PROMPT: Pictures stay out of your copy, but everything else in the records below must be repeated exactly.
━━━━━━━━━━━━━━━━━━━━
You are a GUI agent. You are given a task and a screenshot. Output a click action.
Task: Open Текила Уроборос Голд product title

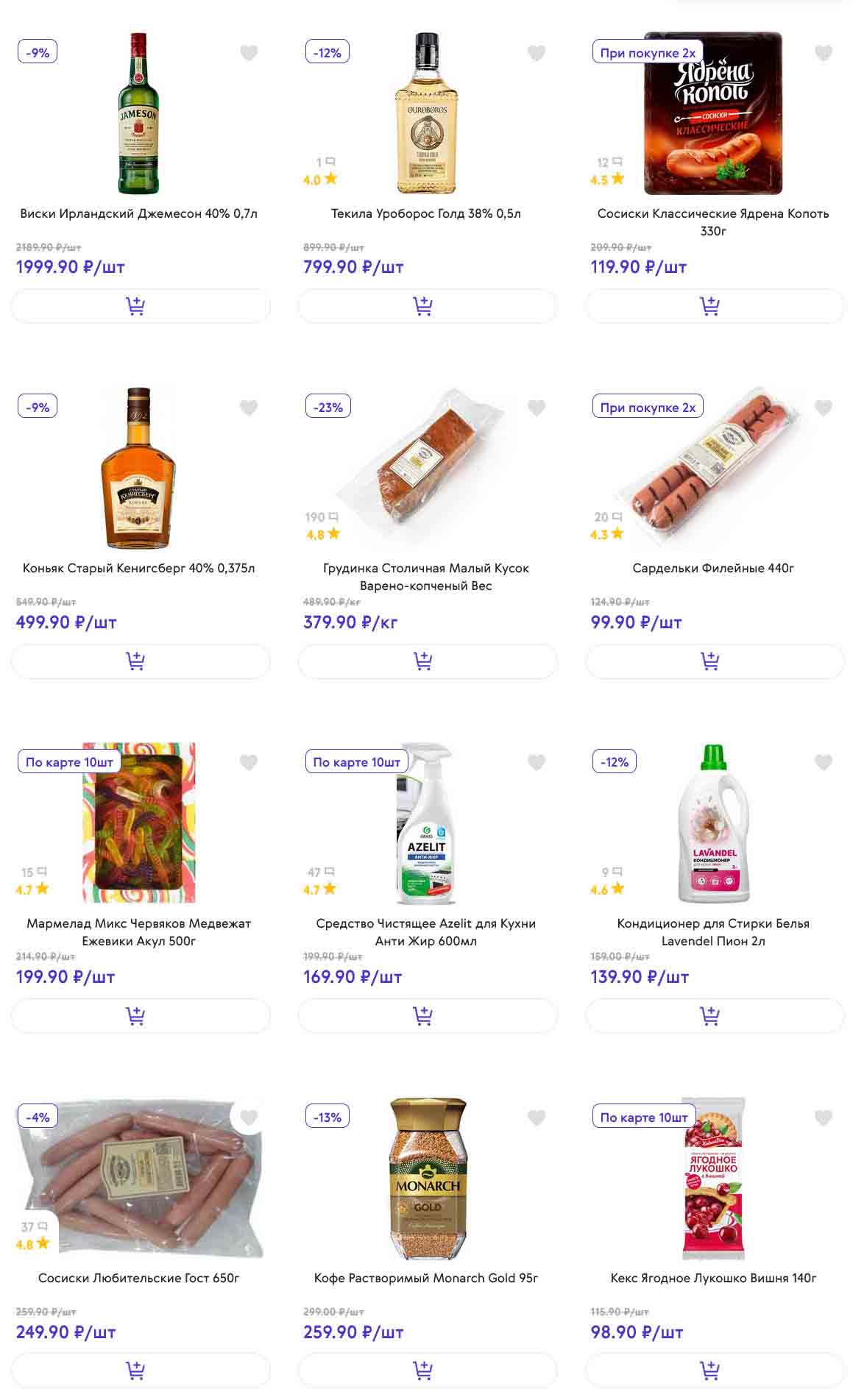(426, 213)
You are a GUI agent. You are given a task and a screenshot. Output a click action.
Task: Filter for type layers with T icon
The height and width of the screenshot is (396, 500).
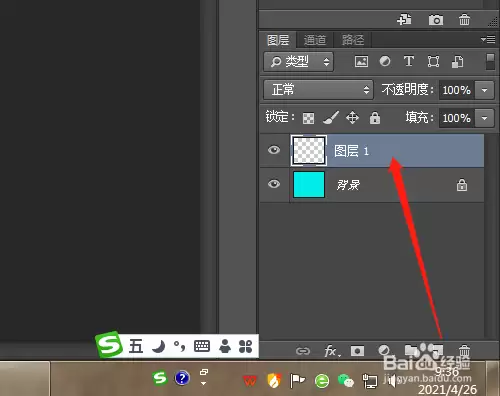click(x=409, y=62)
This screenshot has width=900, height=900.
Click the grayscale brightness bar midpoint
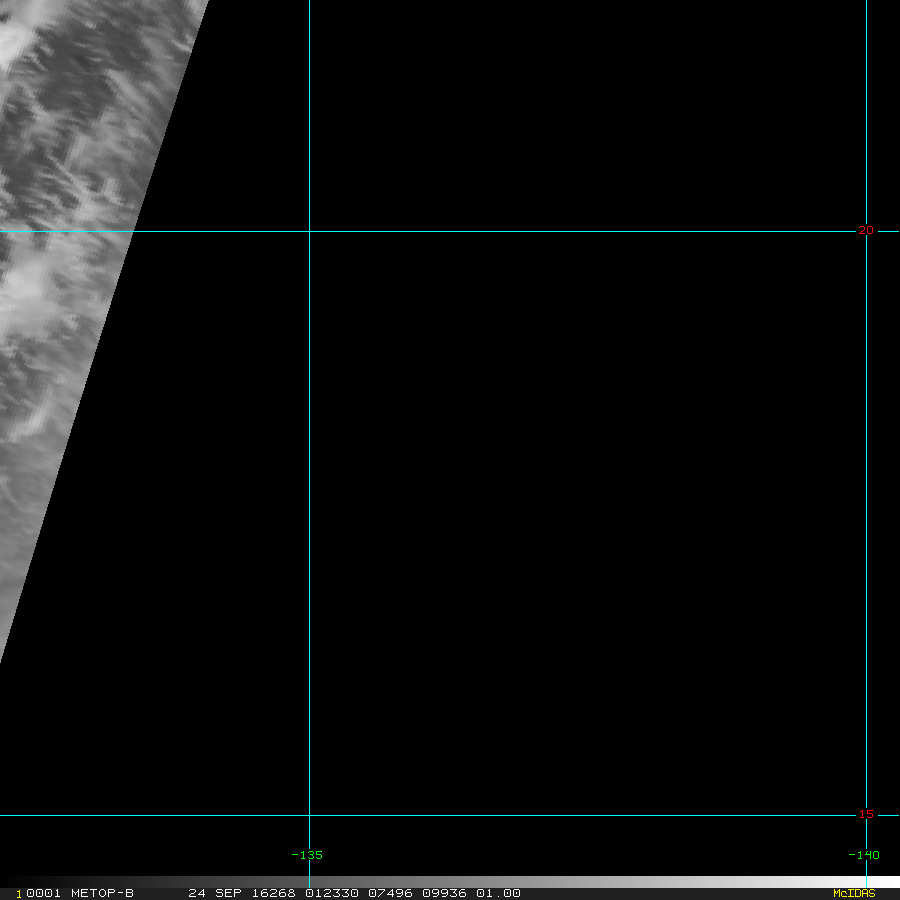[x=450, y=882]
━━━━━━━━━━━━━━━━━━━━
TASK RESPONSE:
You are a GUI agent. You are given a task and a screenshot. Output a click action.
Task: Open Текила Уроборос Голд product title

(426, 213)
You are a GUI agent. You are given a task and a screenshot. Output a click action.
Task: Filter for type layers with T icon
The height and width of the screenshot is (396, 500).
click(x=409, y=62)
This screenshot has width=900, height=900.
Click the grayscale brightness bar midpoint
[x=450, y=882]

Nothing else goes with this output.